In IBM System z9 (and successor) mainframes, the System z Integrated Information Processor (zIIP) is a special purpose processor. It was initially introduced to relieve the general mainframe central processors (CPs) of specific DB2 processing loads, but currently is used to offload other z/OS workloads as described below. The idea originated with previous special purpose processors, the zAAP, which offloads Java processing, and the IFL, which runs Linux and z/VM but not other IBM operating systems such as z/OS, DOS/VSE and TPF. A System z PU (processor unit) is "characterized" as one of these processor types, or as a CP (Central Processor), or SAP (Service Assist Processor). These processors do not contain microcode or hardware features that accelerate their designated workloads. Instead, by relieving the general CP of particular workloads, they often lead to a higher workload throughput at reduced license fees.
DB2 for z/OS V8 was the first application to exploit the zIIP, but now there are several IBM and non-IBM products and technologies that exploit zIIP. The zIIP requires a System z9 or newer mainframe. The z/OS 1.8 and DB2 9 for z/OS support zIIPs. IBM also offers PTFs for z/OS 1.6, z/OS 1.7, and DB2 V8 to enable zIIP usage. (DB2 9 for z/OS is the first release of DB2 that has support built in.)
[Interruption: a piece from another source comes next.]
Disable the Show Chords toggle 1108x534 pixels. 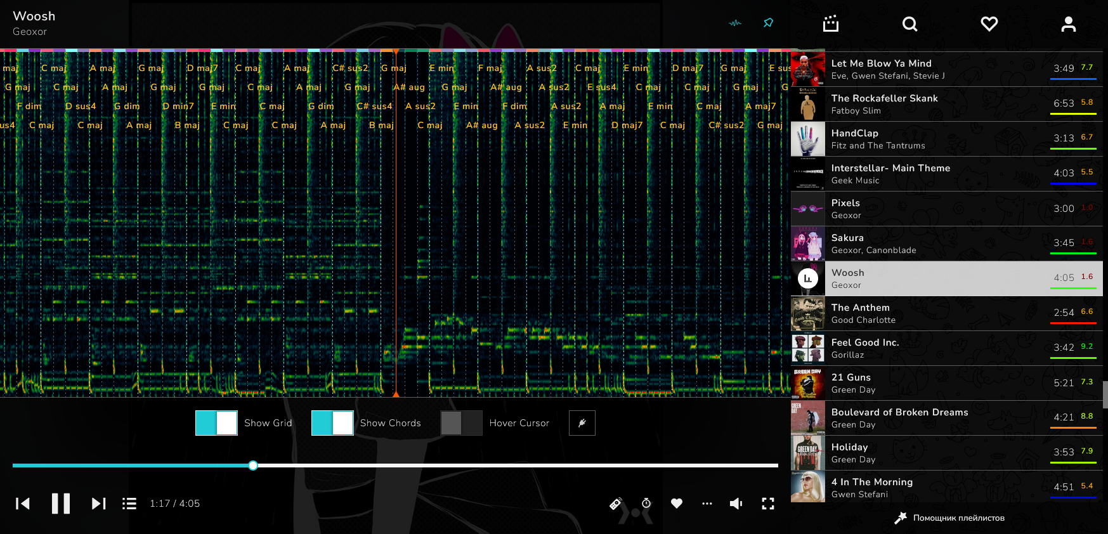pyautogui.click(x=332, y=423)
IBM publicly disclosed information about zIIP technology on January 24, 2006. The zIIP hardware (i.e. microcode, as the processors hardware does not currently differ from general purpose CPUs) became generally available in May, 2006. The z/OS and DB2 PTFs to take advantage of the zIIP hardware became generally available in late June, 2006.
zIIPs add lower cost capacity for four types of DB2 work:
Although DB2 UDB for z/OS was the first product released that exploited zIIP processors, it is not limited to just DB2 or IBM products. The zIIP speciality CPU can also be used for IPSec processing in TCP/IP, certain general XML processing, and IBM's Scalable Architecture for Financial Reporting. In August, 2007, Shadow, a mainframe middleware product, now owned by Rocket Software, introduced the first zIIP eligible integration for environments other than DB2, expanding the benefit of specialty engines to include Adabas, CICS, IMS, IDMS and VSAM. Other third-party independent software vendors (ISVs) have introduced support for execution of their products on zIIPs.